#### [INSTRUCTIONS]
[1] Sum up the text on places to find help and learn programming in two sentences.
[2] From the text on places to find help and learn programming, copy word for word the stretch from "Whether you want" through "be exceptionally useful.".

Places to Find Help and Learn Programming

Logos of various websites to find help and learn programming.

Today I’ve compiled a list of the websites I used—and continue to use most often to find help in my programming endeavors.

Whether you want to learn a language, you’re trying to get used to some new software, or you can’t seem to resolve a bug, you will find these sites frequently come in handy.

I have personally used every site on this list and found them to be exceptionally useful.

Please keep in mind that there are many other great resources out there. Which ones you end up using often heavily depends on the language and software you are working with.

I hope there is at least one site I have mentioned below that you haven’t heard of before and which you find as helpful as I do!

1. Stack Overflow

Stack Overflow is an absolutely essential tool to have in your toolbox. It’s a massive community of developers which has asked and answered millions of questions.

Regardless of which language you’re learning, you have a very good chance of finding answers there.

Stack Overflow was my go-to site when I was learning Swift. Whether I had encountered an issue or I was figuring out how to do something new, I was almost always able to obtain guidance there.

In the event that you do to encounter a problem to which you can’t find a solution, it’s very easy to sign up and ask your own question.

2. Unity Forum and Unity Answers

If you’re building games with Unity3D, you’ll find their forum and Unity Answers very helpful.

#### [SOURCE MATERIAL]
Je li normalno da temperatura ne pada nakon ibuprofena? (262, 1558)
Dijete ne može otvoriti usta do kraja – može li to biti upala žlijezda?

#### [EXERCISE RESULTS]
[1] The writer lists websites they have personally used, and still use, to get help with programming, whether learning a language, getting used to new software or fixing a bug, and notes that many other good resources exist. The list opens with Stack Overflow, a huge developer community where answers for almost any language can likely be found and new questions are easy to ask, followed by the Unity Forum and Unity Answers for people building games with Unity3D.

[2]
Whether you want to learn a language, you’re trying to get used to some new software, or you can’t seem to resolve a bug, you will find these sites frequently come in handy.

I have personally used every site on this list and found them to be exceptionally useful.